#### Instrucción 1
Enumera todos los documentos que el fragmento sobre la Curia romana menciona por su nombre.
#### Instrucción 2
Reproduce literalmente el pasaje del fragmento sobre la Curia romana que va desde "Con Juan Pablo" hasta "con los Estados.", ambos incluidos.

#### Fragmento de página
▬▬▬

Con Juan Pablo II primero y Benedicto XVI después, ¿estamos ante un cambio de paradigma, que se traduce en un nuevo estilo y concepto de gobierno?

– La reforma general de la Curia en 1988, con la Constitución Apostólica Pastor Bonus de 29 de junio, acentúa el aspecto pastoral del servicio de todos los organismos, pero sobre todo introduce algunos cambios estructurales. La Secretaría de Estado ve reforzada su preeminencia sobre los demás dicasterios al organizarse en dos secciones, Asuntos Generales y Relaciones con los Estados.

El cardenal Sebastiano Baggio afirma que: «Por primera vez en la historia, la Curia romana se concibe y se renueva a la luz de la eclesiología de comunión, que ni la Immensa, ni el Sapienti consilio, ni la misma Regimini supieron evidentemente tener en cuenta, aunque su autor advirtiera que necesitaría una revisión y una profundización».

▬▬▬

#### Conjunto de entradas
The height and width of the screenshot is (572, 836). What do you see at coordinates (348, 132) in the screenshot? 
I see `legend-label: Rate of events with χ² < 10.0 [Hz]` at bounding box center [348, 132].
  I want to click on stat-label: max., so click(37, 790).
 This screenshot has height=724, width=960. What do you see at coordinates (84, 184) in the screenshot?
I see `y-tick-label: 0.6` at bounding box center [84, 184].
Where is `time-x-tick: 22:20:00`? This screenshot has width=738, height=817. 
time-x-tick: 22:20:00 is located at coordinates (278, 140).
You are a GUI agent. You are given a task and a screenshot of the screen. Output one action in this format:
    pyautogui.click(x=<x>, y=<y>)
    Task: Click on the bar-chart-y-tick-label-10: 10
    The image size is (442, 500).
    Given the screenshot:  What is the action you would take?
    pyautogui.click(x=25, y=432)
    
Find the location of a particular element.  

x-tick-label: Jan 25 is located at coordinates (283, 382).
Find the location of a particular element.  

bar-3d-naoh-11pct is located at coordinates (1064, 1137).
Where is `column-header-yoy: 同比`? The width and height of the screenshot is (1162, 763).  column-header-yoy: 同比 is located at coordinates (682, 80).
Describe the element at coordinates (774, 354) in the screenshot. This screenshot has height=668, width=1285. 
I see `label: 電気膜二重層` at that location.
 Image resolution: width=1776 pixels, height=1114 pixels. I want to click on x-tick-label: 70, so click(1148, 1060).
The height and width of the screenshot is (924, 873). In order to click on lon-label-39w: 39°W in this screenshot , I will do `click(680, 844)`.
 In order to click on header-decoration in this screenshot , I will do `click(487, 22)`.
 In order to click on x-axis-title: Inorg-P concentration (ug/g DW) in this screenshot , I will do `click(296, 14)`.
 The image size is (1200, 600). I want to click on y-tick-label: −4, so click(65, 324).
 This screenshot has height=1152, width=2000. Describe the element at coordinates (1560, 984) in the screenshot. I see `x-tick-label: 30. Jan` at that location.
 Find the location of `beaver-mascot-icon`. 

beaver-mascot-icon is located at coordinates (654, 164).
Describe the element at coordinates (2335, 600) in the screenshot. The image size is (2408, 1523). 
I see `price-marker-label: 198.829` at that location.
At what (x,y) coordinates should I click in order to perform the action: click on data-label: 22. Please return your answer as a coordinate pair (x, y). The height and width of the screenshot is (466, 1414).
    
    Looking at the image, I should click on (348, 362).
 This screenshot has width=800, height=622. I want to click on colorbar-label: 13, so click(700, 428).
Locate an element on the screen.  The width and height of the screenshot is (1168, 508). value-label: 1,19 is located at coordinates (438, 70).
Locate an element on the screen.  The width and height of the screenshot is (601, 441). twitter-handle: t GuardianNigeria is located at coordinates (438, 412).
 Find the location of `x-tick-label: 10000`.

▬▬▬

#### Respuesta final 1
- Constitución Apostólica Pastor Bonus
- Immensa
- Sapienti consilio
- Regimini

#### Respuesta final 2
Con Juan Pablo II primero y Benedicto XVI después, ¿estamos ante un cambio de paradigma, que se traduce en un nuevo estilo y concepto de gobierno?

– La reforma general de la Curia en 1988, con la Constitución Apostólica Pastor Bonus de 29 de junio, acentúa el aspecto pastoral del servicio de todos los organismos, pero sobre todo introduce algunos cambios estructurales. La Secretaría de Estado ve reforzada su preeminencia sobre los demás dicasterios al organizarse en dos secciones, Asuntos Generales y Relaciones con los Estados.